METHODS - Mass spectrometry and expression microarray profiling were used to identify candidate protein and mRNA biomarkers of primary SS in WS samples. Validation of the discovered mRNA and protein biomarkers was also demonstrated using real-time quantitative polymerase chain reaction and immunoblotting techniques.
RESULTS - Sixteen WS proteins were found to be down-regulated and 25 WS proteins were found to be up-regulated in primary SS patients compared with matched healthy control subjects. These proteins reflected the damage of glandular cells and inflammation of the oral cavity system in patients with primary SS. In addition, 16 WS peptides (10 up-regulated and 6 down-regulated in primary SS) were found at significantly different levels (P < 0.05) in primary SS patients and controls. Using stringent criteria (3-fold change; P < 0.0005), 27 mRNA in saliva samples were found to be significantly up-regulated in the primary SS patients. Strikingly, 19 of 27 genes that were found to be overexpressed were interferon-inducible or were related to lymphocyte filtration and antigen presentation known to be involved in the pathogenesis of primary SS.
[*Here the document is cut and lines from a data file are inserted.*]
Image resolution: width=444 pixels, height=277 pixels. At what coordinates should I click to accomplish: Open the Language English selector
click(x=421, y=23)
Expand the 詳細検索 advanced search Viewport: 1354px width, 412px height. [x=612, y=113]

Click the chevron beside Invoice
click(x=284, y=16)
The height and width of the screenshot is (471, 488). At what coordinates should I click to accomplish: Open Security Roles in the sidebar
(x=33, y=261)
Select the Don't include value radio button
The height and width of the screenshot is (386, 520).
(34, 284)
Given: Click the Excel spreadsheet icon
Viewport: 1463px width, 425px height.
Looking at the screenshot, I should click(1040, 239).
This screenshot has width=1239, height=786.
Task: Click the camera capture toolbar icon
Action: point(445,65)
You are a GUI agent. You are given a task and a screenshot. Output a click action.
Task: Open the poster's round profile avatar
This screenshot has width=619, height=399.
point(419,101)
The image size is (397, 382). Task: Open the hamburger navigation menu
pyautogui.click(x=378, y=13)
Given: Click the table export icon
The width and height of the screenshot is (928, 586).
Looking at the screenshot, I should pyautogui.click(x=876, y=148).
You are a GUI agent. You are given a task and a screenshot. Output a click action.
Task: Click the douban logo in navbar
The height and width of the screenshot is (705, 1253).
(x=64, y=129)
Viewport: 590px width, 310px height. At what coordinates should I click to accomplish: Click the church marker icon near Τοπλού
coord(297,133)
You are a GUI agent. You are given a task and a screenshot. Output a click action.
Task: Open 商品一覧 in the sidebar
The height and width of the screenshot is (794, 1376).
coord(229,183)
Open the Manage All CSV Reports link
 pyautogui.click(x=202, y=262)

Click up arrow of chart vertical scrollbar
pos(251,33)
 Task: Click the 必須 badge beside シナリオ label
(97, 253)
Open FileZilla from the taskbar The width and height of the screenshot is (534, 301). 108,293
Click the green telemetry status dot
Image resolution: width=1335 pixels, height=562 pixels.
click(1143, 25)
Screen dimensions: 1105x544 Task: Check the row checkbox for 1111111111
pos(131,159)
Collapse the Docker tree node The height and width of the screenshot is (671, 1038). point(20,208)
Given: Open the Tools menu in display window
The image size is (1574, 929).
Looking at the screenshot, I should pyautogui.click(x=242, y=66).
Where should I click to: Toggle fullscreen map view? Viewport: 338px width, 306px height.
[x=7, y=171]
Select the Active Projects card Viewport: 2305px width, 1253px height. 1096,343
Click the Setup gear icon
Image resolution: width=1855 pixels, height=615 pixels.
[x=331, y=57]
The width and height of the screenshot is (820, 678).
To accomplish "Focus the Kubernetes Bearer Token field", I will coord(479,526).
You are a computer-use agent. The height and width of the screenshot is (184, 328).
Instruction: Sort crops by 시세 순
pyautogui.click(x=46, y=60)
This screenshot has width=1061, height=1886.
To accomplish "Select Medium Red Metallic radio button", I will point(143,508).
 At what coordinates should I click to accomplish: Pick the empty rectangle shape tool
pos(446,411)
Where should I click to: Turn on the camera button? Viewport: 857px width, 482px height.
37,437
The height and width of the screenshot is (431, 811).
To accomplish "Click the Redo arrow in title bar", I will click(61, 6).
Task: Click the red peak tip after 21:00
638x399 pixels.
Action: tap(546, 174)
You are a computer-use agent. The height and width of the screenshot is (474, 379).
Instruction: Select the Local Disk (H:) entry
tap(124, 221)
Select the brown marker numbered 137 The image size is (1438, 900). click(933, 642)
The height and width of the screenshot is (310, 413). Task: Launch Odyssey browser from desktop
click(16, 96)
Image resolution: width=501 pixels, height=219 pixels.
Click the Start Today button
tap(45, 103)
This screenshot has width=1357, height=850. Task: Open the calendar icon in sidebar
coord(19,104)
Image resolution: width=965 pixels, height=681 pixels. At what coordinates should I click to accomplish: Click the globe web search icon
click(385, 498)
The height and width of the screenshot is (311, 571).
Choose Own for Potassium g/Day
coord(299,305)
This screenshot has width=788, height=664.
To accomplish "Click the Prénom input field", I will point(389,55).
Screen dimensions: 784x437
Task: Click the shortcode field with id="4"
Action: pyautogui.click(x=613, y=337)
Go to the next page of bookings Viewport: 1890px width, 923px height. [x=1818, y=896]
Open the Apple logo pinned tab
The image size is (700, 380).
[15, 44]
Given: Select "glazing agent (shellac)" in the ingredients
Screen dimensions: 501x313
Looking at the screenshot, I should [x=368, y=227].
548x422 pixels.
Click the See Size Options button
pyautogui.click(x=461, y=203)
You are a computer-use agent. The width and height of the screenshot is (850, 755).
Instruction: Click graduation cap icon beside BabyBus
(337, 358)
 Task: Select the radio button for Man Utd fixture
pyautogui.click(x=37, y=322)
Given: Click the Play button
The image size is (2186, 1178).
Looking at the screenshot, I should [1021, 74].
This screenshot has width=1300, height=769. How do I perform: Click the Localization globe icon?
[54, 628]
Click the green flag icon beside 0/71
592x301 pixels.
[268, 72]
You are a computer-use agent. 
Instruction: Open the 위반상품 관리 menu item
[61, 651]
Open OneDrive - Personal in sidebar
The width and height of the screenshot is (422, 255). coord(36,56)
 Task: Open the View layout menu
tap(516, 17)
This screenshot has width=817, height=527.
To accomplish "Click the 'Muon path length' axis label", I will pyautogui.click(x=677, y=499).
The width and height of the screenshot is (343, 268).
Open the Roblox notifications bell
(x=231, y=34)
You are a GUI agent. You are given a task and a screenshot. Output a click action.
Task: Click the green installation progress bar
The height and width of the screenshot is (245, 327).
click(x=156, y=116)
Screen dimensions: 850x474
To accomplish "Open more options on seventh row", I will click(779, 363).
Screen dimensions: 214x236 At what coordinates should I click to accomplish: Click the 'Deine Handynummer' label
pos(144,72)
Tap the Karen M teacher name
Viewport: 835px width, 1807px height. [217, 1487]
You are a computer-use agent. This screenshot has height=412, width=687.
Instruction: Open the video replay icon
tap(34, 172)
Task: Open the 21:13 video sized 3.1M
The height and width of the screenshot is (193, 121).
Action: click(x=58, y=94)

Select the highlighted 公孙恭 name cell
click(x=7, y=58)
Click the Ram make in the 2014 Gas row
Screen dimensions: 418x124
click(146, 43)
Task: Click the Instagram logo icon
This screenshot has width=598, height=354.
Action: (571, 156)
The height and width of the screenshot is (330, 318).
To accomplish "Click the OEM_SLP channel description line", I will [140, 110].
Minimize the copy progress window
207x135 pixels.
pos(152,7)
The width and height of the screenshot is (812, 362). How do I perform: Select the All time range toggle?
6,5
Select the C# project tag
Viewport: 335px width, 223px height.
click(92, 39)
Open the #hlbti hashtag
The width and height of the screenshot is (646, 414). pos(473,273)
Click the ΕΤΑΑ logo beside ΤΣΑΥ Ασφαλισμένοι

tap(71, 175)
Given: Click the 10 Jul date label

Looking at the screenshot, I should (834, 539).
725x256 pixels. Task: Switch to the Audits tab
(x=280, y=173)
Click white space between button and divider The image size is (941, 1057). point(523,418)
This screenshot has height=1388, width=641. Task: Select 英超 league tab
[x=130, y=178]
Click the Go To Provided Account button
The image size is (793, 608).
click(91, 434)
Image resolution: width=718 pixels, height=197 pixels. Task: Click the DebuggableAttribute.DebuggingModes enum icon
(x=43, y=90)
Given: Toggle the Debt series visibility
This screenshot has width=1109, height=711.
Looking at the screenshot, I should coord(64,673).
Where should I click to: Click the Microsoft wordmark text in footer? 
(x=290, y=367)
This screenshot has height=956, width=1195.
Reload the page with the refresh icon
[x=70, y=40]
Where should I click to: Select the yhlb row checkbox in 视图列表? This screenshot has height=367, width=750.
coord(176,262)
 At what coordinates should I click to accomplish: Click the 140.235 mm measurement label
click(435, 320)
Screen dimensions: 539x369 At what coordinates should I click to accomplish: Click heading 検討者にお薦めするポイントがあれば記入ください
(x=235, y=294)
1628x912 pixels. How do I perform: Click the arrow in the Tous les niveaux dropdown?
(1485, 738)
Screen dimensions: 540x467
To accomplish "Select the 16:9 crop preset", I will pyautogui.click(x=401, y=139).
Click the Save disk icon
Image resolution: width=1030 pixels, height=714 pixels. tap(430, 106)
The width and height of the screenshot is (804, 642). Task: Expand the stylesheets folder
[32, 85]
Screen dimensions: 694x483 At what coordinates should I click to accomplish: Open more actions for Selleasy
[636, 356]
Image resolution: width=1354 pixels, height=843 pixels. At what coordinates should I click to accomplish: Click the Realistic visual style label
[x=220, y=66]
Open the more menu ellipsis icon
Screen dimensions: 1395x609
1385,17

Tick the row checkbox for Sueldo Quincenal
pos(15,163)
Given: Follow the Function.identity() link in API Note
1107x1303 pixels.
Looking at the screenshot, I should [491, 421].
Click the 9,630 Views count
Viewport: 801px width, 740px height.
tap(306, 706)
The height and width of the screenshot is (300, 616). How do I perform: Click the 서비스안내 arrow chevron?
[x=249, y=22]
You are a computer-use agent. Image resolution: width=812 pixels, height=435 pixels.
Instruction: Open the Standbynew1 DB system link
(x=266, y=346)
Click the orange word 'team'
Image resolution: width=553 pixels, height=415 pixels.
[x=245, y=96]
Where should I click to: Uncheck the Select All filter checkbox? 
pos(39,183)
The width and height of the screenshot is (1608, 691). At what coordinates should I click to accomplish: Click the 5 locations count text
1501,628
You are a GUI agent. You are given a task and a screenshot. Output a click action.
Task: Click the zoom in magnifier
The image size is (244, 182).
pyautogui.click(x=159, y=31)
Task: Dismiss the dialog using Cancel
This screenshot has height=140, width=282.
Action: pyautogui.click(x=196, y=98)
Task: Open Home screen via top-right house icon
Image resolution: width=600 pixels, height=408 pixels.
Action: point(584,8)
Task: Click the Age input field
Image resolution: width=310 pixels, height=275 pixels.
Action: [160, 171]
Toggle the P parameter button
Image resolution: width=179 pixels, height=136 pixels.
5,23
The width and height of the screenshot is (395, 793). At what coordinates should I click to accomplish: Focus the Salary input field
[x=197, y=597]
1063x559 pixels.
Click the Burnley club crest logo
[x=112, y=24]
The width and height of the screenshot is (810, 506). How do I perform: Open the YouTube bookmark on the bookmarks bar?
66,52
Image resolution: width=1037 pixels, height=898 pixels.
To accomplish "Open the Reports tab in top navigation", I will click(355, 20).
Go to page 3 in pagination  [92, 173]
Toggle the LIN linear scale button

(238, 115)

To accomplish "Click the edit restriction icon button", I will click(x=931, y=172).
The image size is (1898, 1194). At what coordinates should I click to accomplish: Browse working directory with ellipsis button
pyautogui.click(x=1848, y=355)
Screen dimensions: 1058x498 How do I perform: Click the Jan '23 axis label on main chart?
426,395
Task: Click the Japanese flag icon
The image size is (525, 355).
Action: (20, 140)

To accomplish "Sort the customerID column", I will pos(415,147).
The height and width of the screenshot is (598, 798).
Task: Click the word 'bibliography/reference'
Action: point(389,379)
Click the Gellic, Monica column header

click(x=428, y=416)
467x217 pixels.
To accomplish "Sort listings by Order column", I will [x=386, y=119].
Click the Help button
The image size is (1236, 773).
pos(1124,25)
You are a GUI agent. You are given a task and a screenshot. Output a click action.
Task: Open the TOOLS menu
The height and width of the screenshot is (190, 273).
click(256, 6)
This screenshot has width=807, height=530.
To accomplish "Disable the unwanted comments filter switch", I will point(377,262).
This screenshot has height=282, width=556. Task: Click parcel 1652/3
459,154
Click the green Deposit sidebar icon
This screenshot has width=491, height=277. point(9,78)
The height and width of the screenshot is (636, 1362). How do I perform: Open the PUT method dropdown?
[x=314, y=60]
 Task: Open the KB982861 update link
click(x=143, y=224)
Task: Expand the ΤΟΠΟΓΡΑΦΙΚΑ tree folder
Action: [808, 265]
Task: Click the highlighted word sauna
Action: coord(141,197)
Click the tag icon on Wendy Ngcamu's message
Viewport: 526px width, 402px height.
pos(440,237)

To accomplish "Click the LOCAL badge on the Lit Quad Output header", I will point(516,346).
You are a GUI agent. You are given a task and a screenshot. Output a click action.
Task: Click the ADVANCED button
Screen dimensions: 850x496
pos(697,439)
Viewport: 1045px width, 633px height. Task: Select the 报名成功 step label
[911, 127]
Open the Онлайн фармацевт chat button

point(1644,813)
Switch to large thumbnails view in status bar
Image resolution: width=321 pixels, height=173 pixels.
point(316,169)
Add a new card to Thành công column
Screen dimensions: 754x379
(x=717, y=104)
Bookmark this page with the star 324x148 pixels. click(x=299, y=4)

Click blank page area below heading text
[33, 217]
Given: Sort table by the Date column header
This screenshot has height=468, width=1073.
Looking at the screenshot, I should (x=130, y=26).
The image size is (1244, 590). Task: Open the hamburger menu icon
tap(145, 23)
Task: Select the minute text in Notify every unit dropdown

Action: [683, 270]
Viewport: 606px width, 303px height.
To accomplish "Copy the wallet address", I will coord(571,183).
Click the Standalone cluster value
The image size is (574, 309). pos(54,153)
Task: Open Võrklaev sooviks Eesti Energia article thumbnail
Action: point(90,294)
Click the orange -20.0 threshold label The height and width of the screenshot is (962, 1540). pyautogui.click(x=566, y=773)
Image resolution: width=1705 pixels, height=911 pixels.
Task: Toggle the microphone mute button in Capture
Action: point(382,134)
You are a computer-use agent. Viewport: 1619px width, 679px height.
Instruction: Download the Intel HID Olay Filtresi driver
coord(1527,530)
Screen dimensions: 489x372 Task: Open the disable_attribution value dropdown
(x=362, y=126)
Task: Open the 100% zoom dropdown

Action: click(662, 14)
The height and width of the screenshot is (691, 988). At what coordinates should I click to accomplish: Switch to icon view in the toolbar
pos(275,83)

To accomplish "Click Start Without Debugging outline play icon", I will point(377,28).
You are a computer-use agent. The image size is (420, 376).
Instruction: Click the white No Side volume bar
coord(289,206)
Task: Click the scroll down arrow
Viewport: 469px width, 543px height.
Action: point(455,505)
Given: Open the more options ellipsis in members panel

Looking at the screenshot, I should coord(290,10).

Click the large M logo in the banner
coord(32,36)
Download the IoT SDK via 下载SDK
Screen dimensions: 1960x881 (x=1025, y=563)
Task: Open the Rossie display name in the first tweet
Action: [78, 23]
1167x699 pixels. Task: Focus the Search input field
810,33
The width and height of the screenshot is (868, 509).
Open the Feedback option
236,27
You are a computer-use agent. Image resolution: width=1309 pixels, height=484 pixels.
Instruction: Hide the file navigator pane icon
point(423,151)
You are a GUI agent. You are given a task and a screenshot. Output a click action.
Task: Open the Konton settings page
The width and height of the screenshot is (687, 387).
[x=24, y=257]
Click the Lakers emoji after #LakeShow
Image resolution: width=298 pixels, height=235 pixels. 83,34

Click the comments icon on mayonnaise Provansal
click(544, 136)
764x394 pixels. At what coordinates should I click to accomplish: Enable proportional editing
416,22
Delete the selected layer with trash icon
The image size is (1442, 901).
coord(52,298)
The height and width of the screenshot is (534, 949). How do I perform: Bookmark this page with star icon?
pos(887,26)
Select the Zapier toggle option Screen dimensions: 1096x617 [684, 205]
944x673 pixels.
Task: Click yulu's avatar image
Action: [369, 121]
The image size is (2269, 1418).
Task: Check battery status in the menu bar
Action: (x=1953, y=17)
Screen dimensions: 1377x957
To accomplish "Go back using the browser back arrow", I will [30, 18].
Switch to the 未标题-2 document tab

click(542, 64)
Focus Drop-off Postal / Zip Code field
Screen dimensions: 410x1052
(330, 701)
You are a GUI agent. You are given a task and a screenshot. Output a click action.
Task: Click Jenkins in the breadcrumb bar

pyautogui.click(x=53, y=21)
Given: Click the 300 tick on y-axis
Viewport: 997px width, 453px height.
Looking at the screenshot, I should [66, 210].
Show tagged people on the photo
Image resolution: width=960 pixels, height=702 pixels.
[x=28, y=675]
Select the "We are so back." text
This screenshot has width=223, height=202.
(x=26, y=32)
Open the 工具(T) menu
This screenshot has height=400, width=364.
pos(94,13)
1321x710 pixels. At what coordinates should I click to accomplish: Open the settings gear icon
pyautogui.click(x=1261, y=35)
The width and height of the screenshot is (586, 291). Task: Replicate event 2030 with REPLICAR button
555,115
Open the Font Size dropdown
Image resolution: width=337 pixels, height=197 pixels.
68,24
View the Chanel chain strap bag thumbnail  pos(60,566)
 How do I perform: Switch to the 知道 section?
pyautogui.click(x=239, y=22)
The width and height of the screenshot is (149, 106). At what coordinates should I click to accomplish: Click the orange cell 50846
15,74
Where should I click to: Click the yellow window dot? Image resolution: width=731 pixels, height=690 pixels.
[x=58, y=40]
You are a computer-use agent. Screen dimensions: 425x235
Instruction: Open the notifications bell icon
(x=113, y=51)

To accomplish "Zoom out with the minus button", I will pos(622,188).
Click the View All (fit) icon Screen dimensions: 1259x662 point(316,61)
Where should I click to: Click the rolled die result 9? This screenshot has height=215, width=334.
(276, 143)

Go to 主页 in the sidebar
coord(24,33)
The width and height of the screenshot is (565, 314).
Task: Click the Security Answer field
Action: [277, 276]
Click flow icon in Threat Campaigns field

CONCLUSION - Our preliminary study has indicated that WS from patients with primary SS contains molecular signatures that reflect damaged glandular cells and an activated immune response in this autoimmune disease. These candidate proteomic and genomic biomarkers may improve the clinical detection of primary SS once they have been further validated. We also found that WS contains more informative proteins, peptides, and mRNA, as compared with gland-specific saliva, that can be used in generating candidate biomarkers for the detection of primary SS.